Le prix d’achat doit être également majoré du montant des travaux que vous auriez réalisés sur le bien. Toutefois, ceci n’est possible qu’à condition de pouvoir justifier les frais engagés en produisant des factures qui émanent des entreprises de construction ayant effectuées les travaux.

Remarquez que si vous vendez votre logement plus de 5 ans après que vous l’ayez acquis et que vous n’avez pas la possibilité de rapporter la preuve des dépenses de travaux, vous pourrez majorer autrement. La loi vous offre une possibilité de majoration standard fixée à 15 % du prix d’acquisition. Pour un bien acquis depuis un minimum de 5 ans, le prix d’achat peut être majoré de 22, 5 % forfaitairement.

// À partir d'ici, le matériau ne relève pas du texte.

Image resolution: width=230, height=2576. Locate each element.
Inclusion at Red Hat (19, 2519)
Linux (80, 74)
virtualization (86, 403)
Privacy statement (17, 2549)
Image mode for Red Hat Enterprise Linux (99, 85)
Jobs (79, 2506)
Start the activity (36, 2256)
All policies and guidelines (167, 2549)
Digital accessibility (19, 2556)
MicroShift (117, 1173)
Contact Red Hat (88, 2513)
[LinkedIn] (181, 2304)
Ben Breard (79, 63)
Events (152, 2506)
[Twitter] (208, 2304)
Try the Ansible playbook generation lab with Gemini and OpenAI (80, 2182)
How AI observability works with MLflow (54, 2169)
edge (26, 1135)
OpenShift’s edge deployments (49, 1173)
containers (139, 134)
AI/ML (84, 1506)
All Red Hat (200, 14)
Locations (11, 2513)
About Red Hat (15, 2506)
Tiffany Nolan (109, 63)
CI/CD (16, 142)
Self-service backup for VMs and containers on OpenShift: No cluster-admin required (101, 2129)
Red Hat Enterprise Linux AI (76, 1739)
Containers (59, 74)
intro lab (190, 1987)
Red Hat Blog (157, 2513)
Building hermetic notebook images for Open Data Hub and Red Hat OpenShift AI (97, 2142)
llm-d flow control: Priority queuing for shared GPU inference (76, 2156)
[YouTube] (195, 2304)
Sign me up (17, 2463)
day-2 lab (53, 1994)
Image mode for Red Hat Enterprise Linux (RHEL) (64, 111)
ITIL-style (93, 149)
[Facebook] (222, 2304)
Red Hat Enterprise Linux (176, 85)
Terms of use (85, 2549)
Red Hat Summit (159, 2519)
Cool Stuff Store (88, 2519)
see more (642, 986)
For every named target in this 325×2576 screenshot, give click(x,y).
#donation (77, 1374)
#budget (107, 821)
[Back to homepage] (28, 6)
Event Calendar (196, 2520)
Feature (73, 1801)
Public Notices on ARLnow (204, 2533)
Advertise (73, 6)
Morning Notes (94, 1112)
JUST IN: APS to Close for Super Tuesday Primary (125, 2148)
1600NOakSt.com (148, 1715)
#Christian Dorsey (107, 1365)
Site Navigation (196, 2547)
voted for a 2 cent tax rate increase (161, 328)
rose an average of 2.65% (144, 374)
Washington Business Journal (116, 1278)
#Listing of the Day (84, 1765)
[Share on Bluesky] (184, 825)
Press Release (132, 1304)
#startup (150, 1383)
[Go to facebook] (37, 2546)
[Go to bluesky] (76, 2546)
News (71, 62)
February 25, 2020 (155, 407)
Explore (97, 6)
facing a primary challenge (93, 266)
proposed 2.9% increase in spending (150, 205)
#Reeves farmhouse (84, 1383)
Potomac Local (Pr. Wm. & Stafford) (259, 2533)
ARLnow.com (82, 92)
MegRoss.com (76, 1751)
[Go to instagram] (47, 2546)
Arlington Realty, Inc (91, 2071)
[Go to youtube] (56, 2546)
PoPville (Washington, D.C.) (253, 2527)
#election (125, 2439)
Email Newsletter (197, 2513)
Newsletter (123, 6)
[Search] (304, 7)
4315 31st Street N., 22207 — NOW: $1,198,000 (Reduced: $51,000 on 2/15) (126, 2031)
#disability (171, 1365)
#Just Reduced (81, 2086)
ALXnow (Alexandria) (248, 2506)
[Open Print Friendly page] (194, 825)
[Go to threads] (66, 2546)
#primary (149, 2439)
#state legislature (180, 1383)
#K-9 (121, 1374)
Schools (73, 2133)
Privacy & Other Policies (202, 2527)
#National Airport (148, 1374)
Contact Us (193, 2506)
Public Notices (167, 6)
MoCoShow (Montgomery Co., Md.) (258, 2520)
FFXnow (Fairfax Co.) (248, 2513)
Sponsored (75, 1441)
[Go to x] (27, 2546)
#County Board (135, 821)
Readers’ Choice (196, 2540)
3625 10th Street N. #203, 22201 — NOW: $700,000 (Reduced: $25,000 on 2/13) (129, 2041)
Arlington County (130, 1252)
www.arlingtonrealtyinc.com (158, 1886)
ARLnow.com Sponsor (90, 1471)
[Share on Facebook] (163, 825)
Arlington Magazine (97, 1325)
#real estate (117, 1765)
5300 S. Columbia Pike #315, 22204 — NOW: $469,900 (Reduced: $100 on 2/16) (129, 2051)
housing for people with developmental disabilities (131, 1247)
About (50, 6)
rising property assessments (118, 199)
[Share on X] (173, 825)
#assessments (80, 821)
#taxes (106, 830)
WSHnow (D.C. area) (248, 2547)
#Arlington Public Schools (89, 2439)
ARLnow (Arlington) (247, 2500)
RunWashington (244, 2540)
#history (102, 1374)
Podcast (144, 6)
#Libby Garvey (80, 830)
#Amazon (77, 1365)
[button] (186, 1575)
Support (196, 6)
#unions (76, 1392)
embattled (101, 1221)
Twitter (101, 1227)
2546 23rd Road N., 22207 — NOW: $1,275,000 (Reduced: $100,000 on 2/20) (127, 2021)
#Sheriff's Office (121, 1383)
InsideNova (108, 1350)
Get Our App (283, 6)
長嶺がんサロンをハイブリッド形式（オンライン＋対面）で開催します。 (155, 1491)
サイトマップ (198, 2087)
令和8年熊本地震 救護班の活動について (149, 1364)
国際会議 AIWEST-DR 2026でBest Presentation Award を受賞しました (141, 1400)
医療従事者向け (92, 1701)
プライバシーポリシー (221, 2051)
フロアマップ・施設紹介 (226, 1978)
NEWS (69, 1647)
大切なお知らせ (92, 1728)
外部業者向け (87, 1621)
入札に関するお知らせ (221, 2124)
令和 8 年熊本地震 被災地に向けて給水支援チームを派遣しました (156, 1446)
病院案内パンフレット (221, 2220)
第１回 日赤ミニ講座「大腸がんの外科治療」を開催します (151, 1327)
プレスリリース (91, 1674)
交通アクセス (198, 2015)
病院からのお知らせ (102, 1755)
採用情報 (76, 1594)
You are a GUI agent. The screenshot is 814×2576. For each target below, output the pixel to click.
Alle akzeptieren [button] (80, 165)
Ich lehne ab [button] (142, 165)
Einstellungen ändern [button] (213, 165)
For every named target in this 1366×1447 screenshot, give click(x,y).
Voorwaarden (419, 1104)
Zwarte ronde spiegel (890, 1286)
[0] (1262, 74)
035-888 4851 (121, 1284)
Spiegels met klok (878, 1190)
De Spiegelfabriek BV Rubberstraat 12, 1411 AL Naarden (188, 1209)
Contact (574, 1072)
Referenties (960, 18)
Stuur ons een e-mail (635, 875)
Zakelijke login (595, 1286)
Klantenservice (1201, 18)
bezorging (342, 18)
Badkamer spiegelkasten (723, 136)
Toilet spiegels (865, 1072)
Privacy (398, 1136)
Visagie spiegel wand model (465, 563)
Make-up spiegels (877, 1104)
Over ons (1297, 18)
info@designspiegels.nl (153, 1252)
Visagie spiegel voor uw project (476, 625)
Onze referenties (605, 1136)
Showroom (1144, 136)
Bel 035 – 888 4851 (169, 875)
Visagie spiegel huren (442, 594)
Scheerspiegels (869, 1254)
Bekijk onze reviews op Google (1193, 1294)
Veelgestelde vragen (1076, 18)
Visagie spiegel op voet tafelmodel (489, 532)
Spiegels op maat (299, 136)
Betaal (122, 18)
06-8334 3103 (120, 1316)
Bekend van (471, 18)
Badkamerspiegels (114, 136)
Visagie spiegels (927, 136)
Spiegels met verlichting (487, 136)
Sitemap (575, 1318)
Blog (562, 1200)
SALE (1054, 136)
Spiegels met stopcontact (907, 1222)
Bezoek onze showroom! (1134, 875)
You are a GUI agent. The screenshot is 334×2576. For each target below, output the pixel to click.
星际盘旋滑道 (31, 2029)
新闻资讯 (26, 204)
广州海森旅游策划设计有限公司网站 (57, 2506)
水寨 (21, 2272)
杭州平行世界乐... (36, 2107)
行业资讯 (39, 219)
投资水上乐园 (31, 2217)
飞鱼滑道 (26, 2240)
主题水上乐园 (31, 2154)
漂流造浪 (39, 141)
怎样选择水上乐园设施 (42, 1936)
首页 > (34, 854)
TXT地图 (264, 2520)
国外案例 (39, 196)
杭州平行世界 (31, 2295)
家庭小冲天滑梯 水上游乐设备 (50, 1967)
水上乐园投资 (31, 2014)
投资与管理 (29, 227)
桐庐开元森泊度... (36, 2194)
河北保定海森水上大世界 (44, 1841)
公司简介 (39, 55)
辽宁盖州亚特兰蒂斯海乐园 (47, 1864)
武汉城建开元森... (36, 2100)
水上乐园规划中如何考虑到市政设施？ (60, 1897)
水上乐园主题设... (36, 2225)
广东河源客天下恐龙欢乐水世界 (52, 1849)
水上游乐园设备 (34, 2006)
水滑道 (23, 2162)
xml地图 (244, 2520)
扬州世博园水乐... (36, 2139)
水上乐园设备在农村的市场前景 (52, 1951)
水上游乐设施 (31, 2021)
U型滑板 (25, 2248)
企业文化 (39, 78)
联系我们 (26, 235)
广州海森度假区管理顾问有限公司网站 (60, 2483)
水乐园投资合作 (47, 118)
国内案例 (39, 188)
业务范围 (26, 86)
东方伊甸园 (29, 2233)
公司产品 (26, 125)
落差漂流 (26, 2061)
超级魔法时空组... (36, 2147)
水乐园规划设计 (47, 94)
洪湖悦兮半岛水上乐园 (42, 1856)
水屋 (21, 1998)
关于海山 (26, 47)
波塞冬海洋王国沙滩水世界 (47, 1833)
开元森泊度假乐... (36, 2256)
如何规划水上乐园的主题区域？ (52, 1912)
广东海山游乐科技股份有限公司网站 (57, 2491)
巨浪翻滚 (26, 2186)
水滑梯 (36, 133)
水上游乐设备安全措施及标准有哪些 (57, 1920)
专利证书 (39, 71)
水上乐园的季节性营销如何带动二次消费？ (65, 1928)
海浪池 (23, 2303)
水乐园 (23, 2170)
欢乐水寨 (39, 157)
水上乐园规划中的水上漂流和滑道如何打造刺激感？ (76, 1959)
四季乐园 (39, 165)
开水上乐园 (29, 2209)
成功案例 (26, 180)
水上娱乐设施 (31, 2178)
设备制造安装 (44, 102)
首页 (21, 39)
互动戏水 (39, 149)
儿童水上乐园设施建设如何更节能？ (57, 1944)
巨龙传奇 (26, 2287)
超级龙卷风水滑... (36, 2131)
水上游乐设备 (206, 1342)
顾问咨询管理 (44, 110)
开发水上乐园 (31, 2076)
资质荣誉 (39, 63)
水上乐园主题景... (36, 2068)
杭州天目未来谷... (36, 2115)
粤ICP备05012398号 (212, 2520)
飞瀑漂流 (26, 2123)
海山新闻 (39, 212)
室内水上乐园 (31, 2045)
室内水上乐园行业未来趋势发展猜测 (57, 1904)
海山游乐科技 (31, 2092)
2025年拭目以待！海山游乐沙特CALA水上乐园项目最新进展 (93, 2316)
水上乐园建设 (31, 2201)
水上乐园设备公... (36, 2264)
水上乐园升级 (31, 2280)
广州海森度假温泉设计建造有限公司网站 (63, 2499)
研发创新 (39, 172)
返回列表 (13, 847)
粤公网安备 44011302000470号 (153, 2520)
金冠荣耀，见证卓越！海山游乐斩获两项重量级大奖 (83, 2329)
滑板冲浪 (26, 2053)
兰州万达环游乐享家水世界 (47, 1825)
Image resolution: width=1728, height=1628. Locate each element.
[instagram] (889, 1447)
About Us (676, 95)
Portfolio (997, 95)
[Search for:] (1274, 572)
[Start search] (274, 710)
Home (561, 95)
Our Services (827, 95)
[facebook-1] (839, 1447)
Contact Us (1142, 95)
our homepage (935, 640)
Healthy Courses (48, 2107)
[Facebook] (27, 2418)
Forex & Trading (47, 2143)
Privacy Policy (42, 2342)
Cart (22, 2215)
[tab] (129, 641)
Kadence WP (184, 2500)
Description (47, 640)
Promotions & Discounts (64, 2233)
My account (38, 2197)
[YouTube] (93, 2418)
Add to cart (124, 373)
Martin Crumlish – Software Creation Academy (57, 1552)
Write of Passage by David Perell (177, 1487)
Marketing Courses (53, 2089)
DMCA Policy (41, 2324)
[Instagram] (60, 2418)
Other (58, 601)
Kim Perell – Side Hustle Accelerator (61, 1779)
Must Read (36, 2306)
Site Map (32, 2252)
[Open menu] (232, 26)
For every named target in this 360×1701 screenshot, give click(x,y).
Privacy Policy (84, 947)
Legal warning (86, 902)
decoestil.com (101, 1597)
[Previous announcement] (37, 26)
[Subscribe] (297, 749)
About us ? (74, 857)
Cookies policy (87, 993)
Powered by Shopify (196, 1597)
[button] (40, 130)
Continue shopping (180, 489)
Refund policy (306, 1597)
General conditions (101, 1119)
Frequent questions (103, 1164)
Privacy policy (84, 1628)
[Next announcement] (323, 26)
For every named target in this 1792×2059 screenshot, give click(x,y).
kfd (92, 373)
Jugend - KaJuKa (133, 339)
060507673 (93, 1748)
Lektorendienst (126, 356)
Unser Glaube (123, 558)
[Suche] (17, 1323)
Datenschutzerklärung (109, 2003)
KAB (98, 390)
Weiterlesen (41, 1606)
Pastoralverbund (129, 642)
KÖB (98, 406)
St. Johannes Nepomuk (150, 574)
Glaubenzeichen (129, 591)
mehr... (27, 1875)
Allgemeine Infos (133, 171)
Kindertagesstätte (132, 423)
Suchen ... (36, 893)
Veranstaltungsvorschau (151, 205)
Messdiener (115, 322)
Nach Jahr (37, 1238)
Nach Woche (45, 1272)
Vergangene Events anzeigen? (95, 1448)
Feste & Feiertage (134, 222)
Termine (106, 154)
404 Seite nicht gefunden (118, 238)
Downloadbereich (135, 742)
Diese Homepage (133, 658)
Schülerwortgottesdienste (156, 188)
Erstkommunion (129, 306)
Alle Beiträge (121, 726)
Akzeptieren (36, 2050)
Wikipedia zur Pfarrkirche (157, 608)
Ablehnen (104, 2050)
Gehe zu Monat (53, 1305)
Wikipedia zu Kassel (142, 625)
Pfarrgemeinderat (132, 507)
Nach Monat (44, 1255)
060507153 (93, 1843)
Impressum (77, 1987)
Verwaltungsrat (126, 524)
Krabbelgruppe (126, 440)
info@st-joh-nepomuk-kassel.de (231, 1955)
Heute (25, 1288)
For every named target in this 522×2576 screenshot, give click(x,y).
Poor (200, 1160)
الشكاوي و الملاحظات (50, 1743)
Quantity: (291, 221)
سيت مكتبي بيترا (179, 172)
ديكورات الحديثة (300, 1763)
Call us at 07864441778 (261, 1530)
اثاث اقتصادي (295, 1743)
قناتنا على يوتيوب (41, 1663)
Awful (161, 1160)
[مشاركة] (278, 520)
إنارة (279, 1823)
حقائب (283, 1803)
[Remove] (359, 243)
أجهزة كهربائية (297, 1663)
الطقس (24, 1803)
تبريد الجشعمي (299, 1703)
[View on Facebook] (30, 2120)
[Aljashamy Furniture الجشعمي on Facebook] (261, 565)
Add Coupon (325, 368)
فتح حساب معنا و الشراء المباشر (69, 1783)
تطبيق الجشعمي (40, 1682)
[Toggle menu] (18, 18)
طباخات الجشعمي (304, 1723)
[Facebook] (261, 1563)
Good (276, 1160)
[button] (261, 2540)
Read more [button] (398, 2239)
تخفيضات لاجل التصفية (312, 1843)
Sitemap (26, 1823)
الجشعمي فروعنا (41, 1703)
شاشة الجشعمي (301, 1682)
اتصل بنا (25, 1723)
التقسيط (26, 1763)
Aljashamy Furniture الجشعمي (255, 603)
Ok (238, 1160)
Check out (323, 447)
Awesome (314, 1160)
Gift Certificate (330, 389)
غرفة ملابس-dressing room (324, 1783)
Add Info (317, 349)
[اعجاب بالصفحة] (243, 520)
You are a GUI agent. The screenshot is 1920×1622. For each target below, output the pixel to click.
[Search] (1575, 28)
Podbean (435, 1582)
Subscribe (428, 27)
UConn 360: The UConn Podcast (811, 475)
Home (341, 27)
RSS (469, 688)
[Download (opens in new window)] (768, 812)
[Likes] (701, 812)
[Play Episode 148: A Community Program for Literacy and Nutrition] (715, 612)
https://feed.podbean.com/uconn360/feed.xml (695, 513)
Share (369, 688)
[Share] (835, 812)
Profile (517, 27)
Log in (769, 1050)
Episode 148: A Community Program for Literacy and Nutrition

Une fois, le montant net de ces deux variables connu, vous devrez simplement soustraire le prix de vente du prix d’achat et vous aurez une idée exacte de la plus-value brute.

Calculer la plus-value imposable

On obtient la plus-value imposable en appliquant à la plus-value brute des abattements par année de détention. L’idée est que plus longtemps vous détenez le bien, plus important est l’abattement. Plus votre plus-value nette diminue et plus le montant de l’impôt baisse.

Retenez toutefois que l’abattement n’est possible que si vous détenez le bien depuis 6 années au moins. Ainsi, jusqu’à un maximum de 21 ans de détention, vous bénéficiez de 6 % de réduction pour chaque année de détention. Ensuite, l’abattement passe à 4 % pour la vingt-deuxième année révolue de détention.